1. **Prefill warmup is folded in.** `run_prefill` API time is 7.99s but the prefill **kernel** is only ~1.9s — ~6s is one-time first-dispatch host-side warmup (orchestration first launch, runtime warmup). In real deployment this is paid once at startup, not per request.
2. **Latency and throughput are mixed.** Prefill is a per-request *latency* (TTFT) cost; decode is a *throughput* (TPOT) cost. Averaging them into one tok/s is not actionable.
3. **Decode step-0 warmup is included.** Step 0 = 62ms vs steady ~44–45ms.

Steady-state decode is actually **~44.7 ms/step ≈ 22 tok/s**, but the headline number says 3.19 tok/s — a ~7x understatement of generation throughput.

> Note: `init_model` (weight load + kernel compile, ~65s) is already correctly excluded from `throughput (e2e)`. This issue is about the *remaining* one-time costs inside the generate phase.

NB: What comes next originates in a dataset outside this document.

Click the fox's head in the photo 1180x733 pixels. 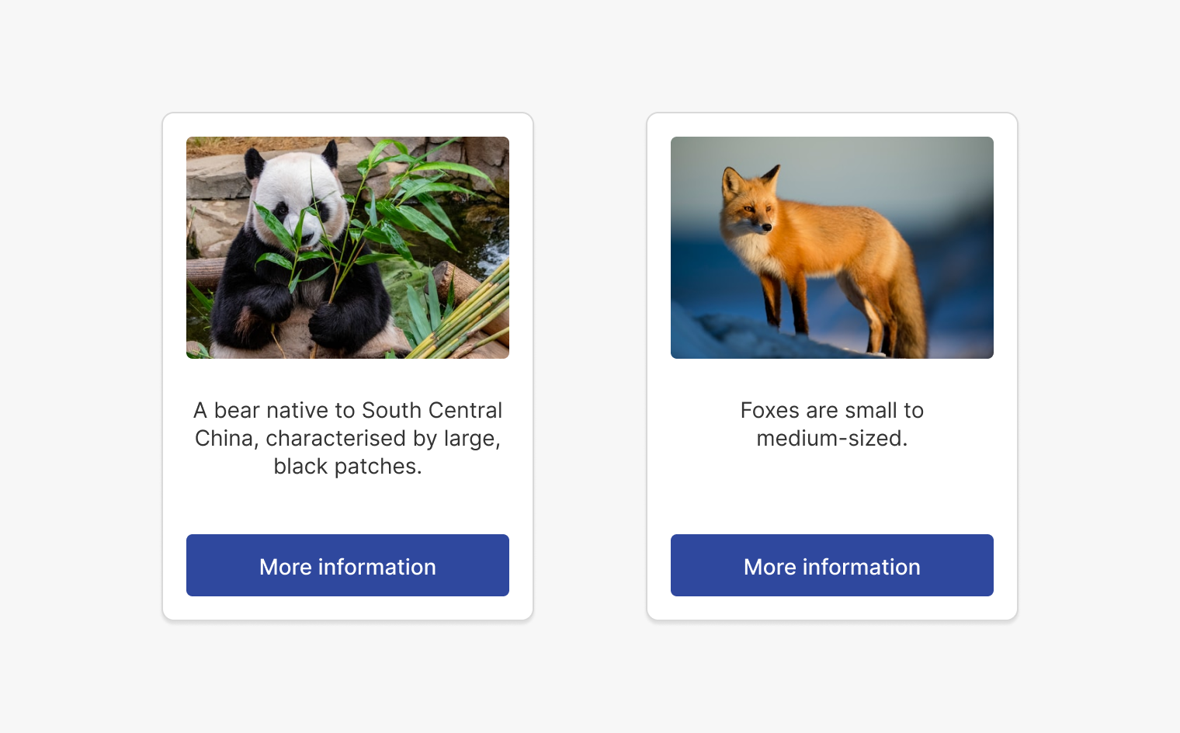(748, 202)
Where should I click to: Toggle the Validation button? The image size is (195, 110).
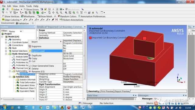[x=22, y=23]
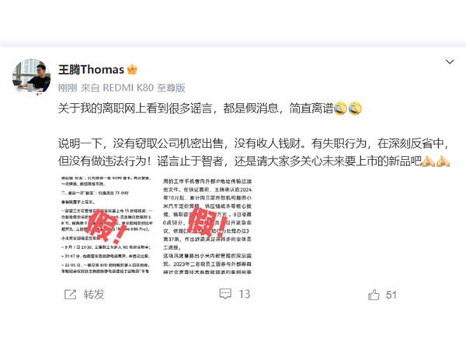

## Proposed metrics (deployment口径)

Report these separately (mirroring vLLM's TTFT / TPOT / output-throughput convention):

- **TTFT (Time To First Token)** — prefill latency. Report both *first request* (with warmup) and *steady-state* (warmed-up prefill kernel), since they differ by ~6s here.
- **TPOT (Time Per Output Token)** — steady-state decode per-token time, **excluding the step-0 warmup** (and ideally median/p50 + p99, not just mean).
- **Output throughput** — decode-only steady-state `tok/s = 1000 / TPOT_ms`.
- Keep the raw kernel aggregates (prefill_fwd / decode_layer) as-is.
- Drop or clearly relabel the mixed `throughput (e2e)` so it isn't read as the serving throughput.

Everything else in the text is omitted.